Thermosets are insoluble, polymer-based materials with high-temperature melting points. Typically possessing superior strength compared to that of thermoplastics, thermoset materials undergo a chemical reaction at a certain temperature and reach a solid state upon curing. From that point on, the properties of these synthetic composites are “set,” resulting in materials that are unlikely to deform or degrade.

Thermosets have a strong structure of interconnected molecules; upon heating, these molecules develop irreversible bonds. Should you reheat thermoset plastics, they will char or burn rather than melt or take on their original characteristics. While this prevents remolding, it lends a high degree of mechanical strength to components with thermoset construction. Learn more about these materials, their properties, and potential applications.

Thermoset Materials

When selecting the right thermoset composite materials for your project, there are multiple high-performance options to choose from. Common examples of thermosetting materials include the use of the following:


  • Phenolic
  • Epoxy
  • Melamine
  • Polyester
  • Polyurethane
  • Silicone


  • Paper
  • Canvas
  • Linen
  • Fiberglass
  • Aramid

Thermoset Properties

Thermoset materials have many advantageous properties that make them ideal for widespread applications. These properties include:

  • Superior mechanical strength. Thermosetting plastic materials typically feature enhanced mechanical properties. Their beneficial stiffness along with their high compressive and tensile strength lend these materials to applications requiring load-bearing or structural components.
  • Lasting dimensional stability. Thermosets retain a consistent size and shape after curing, keeping them dimensionally stable for use in applications necessitating precise manufacturing and engineering.
  • Resistance to high temperatures. One of the main benefits of thermoset plastics is their thermal resistance capabilities under high temperature exposure. They won’t soften or otherwise deform, which is particularly helpful for electronic and automotive applications that experience high heat.
  • Resistance to chemicals. Thermoset plastic materials often possess high chemical resistance, allowing them to withstand corrosion even when they come into direct contact with such substances.
  • Being electrically insulative. Many electrical applications use these materials to provide sufficient component insulation and protection. They help prevent arcing and keep the flow of electrical current from where it’s not intended to be. In applications like power lines and transformers, thermosets can reduce the risk of fires.

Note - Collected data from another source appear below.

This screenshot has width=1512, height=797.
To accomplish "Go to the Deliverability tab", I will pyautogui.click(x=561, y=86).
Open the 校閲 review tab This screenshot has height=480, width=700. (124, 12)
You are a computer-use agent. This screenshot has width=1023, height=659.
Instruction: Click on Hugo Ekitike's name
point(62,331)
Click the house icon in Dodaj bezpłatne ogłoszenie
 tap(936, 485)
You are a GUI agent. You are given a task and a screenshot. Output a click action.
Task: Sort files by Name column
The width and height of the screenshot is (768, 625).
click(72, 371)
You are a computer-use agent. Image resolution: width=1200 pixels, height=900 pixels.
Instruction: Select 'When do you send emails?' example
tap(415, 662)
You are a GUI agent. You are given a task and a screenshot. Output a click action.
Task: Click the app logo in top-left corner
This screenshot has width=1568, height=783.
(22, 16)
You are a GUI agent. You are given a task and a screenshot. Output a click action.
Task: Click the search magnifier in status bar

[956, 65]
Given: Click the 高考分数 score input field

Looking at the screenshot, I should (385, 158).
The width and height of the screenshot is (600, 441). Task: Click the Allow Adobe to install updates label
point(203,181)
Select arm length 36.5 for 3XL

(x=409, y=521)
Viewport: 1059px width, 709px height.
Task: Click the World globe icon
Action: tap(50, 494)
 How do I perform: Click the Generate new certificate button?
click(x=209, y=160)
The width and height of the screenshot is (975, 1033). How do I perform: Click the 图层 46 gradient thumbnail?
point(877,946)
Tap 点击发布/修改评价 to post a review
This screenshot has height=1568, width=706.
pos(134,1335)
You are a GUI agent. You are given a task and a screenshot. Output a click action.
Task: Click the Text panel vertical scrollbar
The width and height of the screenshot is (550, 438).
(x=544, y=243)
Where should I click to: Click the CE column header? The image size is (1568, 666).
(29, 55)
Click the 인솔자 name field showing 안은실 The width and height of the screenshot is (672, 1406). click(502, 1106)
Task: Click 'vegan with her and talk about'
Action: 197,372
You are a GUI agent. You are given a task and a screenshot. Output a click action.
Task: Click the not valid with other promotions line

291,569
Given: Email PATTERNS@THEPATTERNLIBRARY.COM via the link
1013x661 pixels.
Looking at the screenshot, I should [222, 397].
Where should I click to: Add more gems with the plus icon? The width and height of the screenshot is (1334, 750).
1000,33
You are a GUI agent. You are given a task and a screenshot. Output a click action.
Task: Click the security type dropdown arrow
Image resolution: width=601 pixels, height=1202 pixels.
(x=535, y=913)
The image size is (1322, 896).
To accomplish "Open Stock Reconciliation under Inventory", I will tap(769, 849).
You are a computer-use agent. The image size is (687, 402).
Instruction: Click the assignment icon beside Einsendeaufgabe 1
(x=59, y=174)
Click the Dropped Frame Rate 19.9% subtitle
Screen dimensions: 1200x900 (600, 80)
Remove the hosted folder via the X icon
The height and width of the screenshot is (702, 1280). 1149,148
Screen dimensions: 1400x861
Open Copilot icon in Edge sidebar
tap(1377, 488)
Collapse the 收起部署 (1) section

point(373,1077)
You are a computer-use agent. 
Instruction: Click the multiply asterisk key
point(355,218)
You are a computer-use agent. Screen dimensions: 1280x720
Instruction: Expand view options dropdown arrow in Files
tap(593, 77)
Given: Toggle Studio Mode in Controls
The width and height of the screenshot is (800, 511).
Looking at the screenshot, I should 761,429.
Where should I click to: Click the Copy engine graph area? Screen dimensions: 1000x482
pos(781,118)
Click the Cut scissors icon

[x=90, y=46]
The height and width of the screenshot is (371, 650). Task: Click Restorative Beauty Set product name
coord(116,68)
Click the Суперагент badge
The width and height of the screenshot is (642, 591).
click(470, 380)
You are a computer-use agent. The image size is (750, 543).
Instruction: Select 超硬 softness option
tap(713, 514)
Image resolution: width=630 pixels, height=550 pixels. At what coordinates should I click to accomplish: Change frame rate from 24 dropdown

Applications of Thermoset Materials

Thermoset materials have a wide range of applications across diverse industries. Some common examples include the following:

  • Aerospace. Lighter air- and spacecraft perform better and use less fuel. Lightweight yet strong, thermosets are an optimal choice for manufacturing aerospace components.
  • Automotive. Brake pads, engine parts, and exterior chassis components often utilize thermoset materials because of their superior durability and ability to withstand high temperatures.
  • Construction. Adhesives, coatings, and composite reinforcements are among the different types of construction materials made with thermoset plastics. These applications benefit from the durable materials’ resistance to corrosive chemicals and heat.
  • Electronics. Electronic circuits and parts rely on thermoset materials for protection and insulation, keeping equipment consistently safe from moisture and heat buildup.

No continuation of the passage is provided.